1. Be Present
The simple act of being present can immediately dissolve worry and anxiety. Easier said than done.
I recently learned a technique for staying in the present moment from meditation teacher and expert Tara Brach. When you find yourself feeling anxious or you notice that your mind is racing and distracted, place your hand over your heart and quietly say to yourself, “Please, be here now.” You can do this practice as many times throughout the day as you like. Try it the next time you feel distracted and unfocused.
If your goal is to move through your day with ease, grace and contentment meditation will get you there.
Try a guided meditation, or just spend time focusing on your breath. Start with 5 minutes in the morning and 5 minutes at night, and then increase your time if it feels right.
Try this simple exercise to get you started:
Find a comfortable sitting position, keeping your spine tall and supported. Close your eyes, relax your shoulders and breathe deeply into your belly. Feel your belly rise and fall with each breath.

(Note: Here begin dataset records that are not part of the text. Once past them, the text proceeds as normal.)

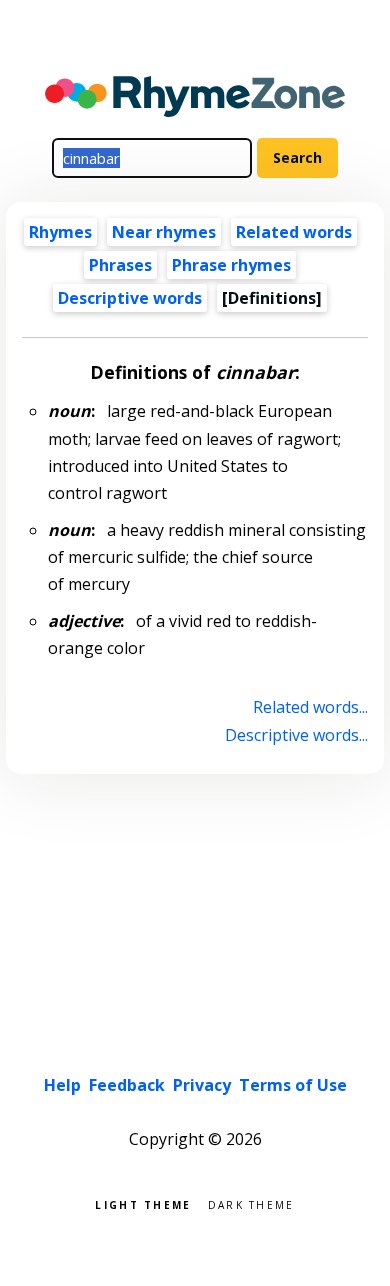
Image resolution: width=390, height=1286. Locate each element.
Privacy (202, 1085)
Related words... (310, 707)
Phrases (120, 265)
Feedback (127, 1085)
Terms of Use (293, 1085)
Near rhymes (164, 232)
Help (62, 1085)
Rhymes (60, 232)
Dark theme (251, 1203)
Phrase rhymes (231, 265)
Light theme (143, 1203)
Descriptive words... (296, 735)
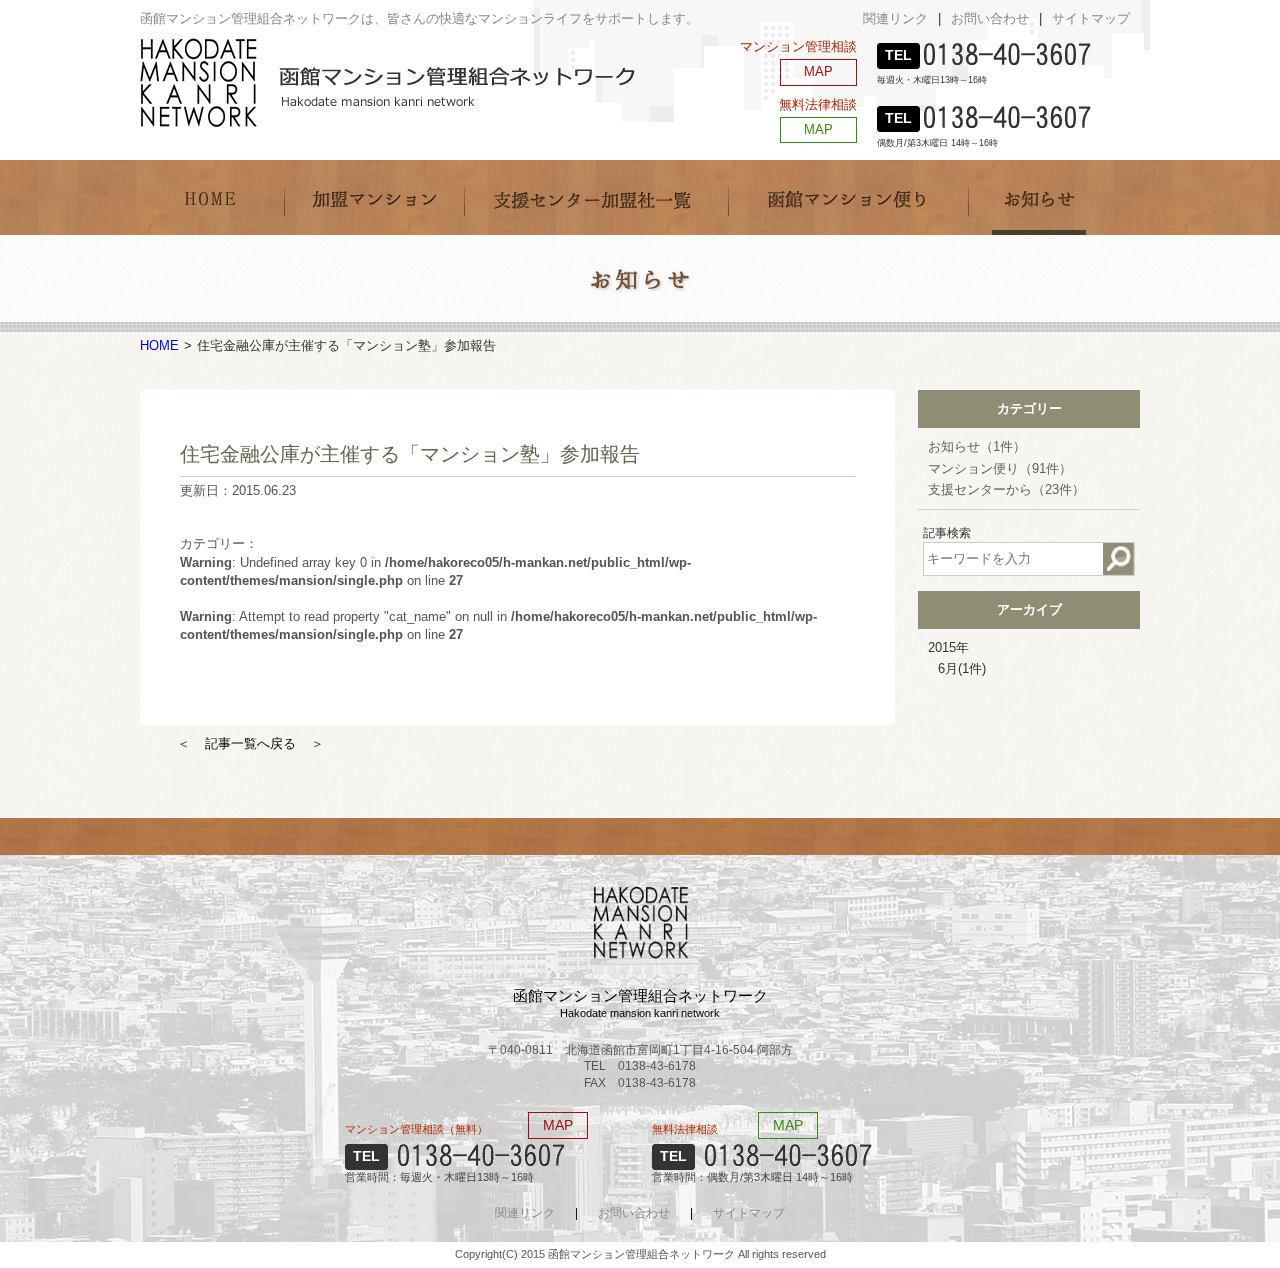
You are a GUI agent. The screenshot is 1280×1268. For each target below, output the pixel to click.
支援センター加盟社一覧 (596, 197)
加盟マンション (374, 197)
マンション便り (1000, 468)
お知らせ (1040, 197)
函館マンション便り (848, 197)
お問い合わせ (990, 18)
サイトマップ (1091, 18)
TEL (898, 55)
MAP (818, 71)
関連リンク (895, 18)
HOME (212, 197)
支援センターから (1006, 489)
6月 (962, 668)
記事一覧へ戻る (250, 743)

Breathe in for 5 counts. Hold your breath for 2 counts. Breathe out for 5 counts. Repeat
3. Move your body
Exercise releases endorphins, which help to increase happiness and reduce cortisol. As soon as you start to feel anxiety come on, go for a walk in nature, do yoga, or take a dance class … any activity that you enjoy and gets your body moving will help!
Exercise has an immediate effect on anxiety. Even better, REGULAR exercise will decrease the amount of anxiety you feel overall, so make sure you stick with it! Try to move your body every day for an hour. Or aim for 10,000 steps a day by using a fitness tracker, like Fitbit.